Juliana Whonge Cherera was the Vice Chair at Kenya's Electoral agency IEBC until her resignation on 5th Dec 2022. She became a public subject in Kenya in mid-August 2022 after leading three other commissioners Francis Wanderi, Irene Masit, and Justus Nyang’aya in disowning the 2022 Kenyan general election results read out by Chair Wafula Chebukati terming them to be 'opaque'. The Cherera Four were Dissenting Members. They had a right under Article 17 to request a postponement of the announcement of the results, given that the commission was still within the legal time limits. Commonly referred to as The Cherera Four, history will record that they saw themselves as referees who just wanted the right things to be done right and hence earned no friends on either side of the political divide.

==Career==
She previously served as the Chief Executive in the Strategic Delivery Unit of the Mombasa County Government, where she had served as Secretary in different portfolios. Before taking up the county jobs, Juliana worked as an Early Childhood Development Education (ECDE) teacher. After University College Cherera to the teacher in primary school because that level of education was devolved. In her estimation, the counties would need university-educated talent to manage and deliver excellent education programs.

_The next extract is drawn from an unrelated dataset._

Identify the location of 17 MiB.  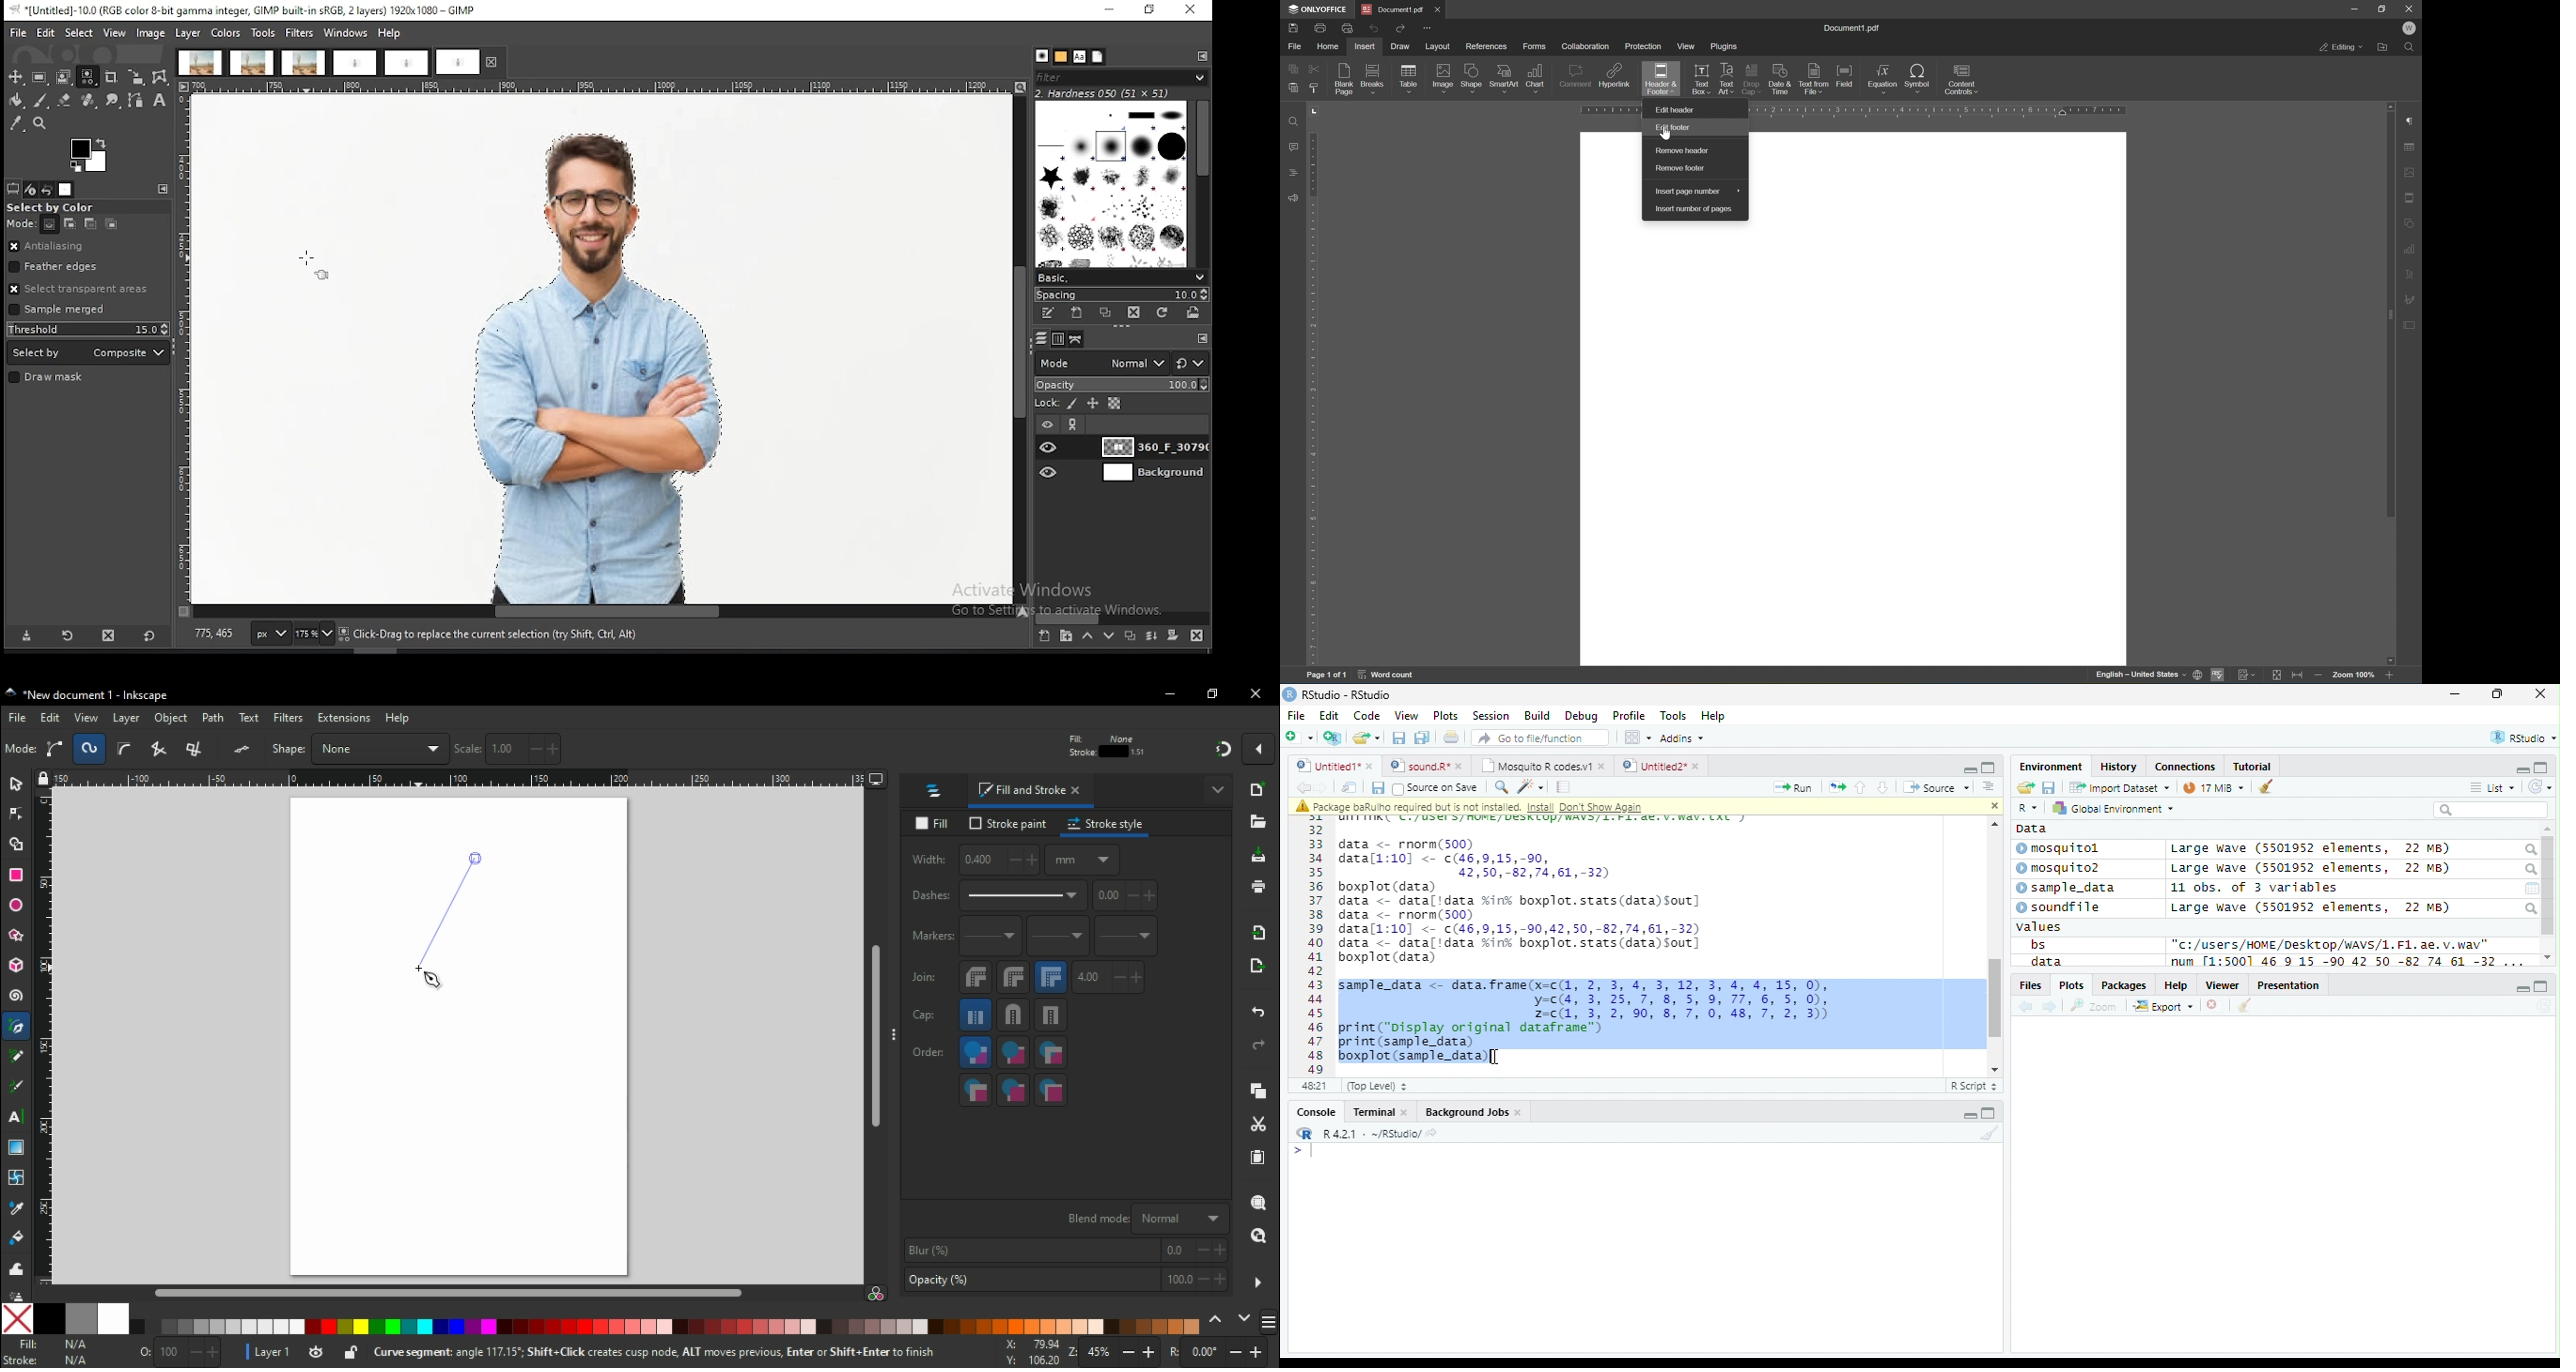
(2213, 787).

She was appointed a commissioner at the IEBC on 2 September 2021 by former President of Kenya Uhuru Kenyatta. She was sworn in 12 days later by Chief Justice Martha Koome at the Supreme Court in Nairobi.

Weeks later, she was unanimously elected as the Vice Chair. She resigned from the position on 5 December 2022, after she, and three others commissioners had been suspended by Kenya's President William Ruto. Following her departure from IEBC, Cherera expressed interest in working with former commissioners on a white paper concerning administrative and legal electoral reforms in Kenya other African countries. The initiative seeks to draw on the experience of former members of electoral management bodies to examine electoral administration, public confidence in election results, and the recruitment and retention of experienced electoral officials.

==Education==
She attained a Bachelor of Arts (Education) from Kenyatta University with a specialization in Geography and Kiswahili and is a holder of a Master of Education in Leadership and Educational Management from KEMU. She also studied Project Management at the Kenya Institute of Management, Early Childhood Development Education (ECDE) at KNEC, and Strategic Leadership and Development Program at the Kenya School of Government. She is a member of the Kenya Devolution Support Program Committee.